- _Action item_:
Find the line containing "Screen dimensions: 650x520" in the data below and repeat it, along with all later lines, exactly through the last one.

[Stored items]

*** Begin section ***

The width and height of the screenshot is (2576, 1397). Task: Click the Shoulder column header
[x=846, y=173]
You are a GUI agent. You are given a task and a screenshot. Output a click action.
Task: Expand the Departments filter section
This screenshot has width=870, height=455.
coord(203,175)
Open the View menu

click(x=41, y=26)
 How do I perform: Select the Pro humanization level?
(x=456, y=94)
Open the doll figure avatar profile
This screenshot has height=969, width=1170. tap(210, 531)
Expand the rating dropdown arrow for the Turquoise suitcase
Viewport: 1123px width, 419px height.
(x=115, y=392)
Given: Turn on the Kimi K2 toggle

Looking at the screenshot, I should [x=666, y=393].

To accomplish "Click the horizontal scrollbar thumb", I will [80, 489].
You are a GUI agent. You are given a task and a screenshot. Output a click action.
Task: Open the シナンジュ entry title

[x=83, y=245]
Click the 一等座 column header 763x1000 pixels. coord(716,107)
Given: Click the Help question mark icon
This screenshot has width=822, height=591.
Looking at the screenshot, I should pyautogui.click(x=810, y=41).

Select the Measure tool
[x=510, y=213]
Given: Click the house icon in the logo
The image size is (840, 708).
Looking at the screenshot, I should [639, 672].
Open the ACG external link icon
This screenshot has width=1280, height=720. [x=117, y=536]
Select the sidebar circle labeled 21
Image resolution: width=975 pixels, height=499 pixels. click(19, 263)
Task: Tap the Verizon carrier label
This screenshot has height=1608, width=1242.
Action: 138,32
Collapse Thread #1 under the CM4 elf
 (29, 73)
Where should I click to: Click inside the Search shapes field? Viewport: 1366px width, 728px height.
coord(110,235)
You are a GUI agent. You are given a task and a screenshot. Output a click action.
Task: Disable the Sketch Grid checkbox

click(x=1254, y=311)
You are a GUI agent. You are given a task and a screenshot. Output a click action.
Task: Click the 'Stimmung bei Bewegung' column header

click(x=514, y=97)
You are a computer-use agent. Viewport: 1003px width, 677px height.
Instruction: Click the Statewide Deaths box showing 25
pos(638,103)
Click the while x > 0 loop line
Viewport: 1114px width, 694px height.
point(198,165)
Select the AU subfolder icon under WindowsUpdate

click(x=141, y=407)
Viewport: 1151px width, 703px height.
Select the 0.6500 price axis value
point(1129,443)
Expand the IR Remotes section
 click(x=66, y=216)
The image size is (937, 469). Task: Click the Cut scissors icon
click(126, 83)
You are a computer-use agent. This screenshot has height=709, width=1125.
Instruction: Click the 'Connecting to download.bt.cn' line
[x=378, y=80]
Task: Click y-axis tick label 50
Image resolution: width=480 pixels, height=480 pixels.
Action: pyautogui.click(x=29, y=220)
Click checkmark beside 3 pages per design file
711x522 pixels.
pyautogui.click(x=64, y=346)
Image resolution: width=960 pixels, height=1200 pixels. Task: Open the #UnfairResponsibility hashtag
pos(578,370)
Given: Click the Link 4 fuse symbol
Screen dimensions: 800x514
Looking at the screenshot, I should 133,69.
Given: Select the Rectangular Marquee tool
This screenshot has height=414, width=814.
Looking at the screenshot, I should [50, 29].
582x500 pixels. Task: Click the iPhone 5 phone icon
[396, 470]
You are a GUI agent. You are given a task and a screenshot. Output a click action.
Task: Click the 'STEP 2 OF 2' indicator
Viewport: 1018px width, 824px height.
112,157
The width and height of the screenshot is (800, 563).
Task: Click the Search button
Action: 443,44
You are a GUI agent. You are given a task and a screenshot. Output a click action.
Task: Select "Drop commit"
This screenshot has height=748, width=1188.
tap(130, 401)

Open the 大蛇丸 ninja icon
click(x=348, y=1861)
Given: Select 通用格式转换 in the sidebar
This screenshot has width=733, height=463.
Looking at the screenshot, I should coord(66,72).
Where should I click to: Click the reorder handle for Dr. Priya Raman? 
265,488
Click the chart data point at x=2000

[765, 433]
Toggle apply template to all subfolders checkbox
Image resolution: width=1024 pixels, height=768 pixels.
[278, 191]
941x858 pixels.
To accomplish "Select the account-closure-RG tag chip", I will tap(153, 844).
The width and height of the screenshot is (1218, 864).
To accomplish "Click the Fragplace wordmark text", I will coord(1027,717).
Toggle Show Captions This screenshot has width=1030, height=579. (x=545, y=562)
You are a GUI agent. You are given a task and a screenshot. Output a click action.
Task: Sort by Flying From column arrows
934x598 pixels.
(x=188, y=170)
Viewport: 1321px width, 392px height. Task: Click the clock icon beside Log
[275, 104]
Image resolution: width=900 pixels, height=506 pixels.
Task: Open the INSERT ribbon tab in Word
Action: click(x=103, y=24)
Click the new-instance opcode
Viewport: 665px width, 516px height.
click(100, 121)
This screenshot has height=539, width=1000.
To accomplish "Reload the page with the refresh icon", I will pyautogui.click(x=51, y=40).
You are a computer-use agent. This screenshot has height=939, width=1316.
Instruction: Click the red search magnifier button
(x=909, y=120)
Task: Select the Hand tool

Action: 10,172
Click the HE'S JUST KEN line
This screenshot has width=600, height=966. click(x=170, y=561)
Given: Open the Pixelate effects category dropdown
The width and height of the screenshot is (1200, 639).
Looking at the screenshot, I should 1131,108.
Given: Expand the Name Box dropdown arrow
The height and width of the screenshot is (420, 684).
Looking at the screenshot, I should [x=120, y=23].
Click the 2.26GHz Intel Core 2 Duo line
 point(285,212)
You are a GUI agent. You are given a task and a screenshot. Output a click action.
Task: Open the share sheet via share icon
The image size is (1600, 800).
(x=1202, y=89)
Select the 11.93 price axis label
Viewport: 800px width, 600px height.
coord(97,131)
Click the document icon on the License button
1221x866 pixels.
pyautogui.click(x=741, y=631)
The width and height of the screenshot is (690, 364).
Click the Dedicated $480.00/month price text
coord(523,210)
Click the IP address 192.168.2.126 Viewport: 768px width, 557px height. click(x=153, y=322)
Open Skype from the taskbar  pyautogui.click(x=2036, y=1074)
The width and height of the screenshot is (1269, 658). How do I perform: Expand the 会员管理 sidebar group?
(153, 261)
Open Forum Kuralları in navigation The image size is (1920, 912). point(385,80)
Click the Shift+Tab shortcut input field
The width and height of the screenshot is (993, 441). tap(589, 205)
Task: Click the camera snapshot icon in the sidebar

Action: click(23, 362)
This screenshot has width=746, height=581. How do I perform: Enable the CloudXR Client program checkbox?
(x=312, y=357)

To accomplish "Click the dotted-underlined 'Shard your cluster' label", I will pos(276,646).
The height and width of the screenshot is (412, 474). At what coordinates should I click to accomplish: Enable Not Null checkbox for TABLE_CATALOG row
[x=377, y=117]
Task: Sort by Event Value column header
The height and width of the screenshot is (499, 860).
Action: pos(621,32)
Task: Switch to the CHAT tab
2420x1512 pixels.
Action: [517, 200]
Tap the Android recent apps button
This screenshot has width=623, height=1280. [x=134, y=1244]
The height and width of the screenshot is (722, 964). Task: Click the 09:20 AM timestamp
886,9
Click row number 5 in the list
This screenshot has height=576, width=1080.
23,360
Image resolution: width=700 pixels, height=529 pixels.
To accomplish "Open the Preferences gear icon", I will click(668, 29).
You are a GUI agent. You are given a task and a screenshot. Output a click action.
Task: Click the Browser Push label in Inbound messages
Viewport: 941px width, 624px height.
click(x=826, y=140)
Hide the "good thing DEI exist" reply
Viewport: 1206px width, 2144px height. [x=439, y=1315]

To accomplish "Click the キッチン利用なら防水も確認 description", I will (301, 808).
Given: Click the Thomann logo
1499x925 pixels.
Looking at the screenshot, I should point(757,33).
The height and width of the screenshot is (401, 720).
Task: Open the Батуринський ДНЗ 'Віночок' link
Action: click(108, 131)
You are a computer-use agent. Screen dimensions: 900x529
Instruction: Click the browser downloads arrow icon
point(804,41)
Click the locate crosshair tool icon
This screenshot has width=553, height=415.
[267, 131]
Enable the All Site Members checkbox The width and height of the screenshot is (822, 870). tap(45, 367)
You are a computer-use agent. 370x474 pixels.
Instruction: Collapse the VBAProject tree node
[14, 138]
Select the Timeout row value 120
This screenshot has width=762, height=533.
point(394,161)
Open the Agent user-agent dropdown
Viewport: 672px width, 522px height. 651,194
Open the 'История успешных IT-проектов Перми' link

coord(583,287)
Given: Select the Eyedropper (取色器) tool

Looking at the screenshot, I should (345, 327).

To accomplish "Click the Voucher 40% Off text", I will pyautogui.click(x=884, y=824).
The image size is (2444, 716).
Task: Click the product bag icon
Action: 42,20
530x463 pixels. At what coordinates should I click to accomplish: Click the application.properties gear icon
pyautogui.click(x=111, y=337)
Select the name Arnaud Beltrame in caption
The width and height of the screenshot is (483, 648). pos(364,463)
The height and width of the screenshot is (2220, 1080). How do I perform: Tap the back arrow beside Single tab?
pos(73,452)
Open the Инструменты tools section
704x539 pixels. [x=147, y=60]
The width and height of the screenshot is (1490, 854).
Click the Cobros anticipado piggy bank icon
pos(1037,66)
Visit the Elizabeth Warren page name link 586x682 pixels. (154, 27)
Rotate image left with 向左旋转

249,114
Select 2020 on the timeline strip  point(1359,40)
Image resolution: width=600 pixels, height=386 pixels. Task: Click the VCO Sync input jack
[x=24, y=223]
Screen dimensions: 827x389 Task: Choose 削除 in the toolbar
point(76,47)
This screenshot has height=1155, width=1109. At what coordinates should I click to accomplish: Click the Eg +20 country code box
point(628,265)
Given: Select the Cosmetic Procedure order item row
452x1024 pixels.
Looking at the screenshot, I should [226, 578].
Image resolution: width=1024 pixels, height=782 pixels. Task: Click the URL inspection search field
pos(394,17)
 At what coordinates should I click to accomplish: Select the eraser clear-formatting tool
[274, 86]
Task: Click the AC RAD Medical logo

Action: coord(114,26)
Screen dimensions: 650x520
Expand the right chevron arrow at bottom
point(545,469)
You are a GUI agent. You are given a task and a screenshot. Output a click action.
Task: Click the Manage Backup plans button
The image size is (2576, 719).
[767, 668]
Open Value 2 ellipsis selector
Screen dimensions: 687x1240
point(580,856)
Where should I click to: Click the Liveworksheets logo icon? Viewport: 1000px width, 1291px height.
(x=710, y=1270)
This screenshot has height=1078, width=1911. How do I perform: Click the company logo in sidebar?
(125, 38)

*** End section ***

- _Task answer_:
Screen dimensions: 650x520
Expand the right chevron arrow at bottom
point(545,469)
You are a GUI agent. You are given a task and a screenshot. Output a click action.
Task: Click the Manage Backup plans button
The image size is (2576, 719).
[767, 668]
Open Value 2 ellipsis selector
Screen dimensions: 687x1240
point(580,856)
Where should I click to: Click the Liveworksheets logo icon? Viewport: 1000px width, 1291px height.
(x=710, y=1270)
This screenshot has height=1078, width=1911. How do I perform: Click the company logo in sidebar?
(125, 38)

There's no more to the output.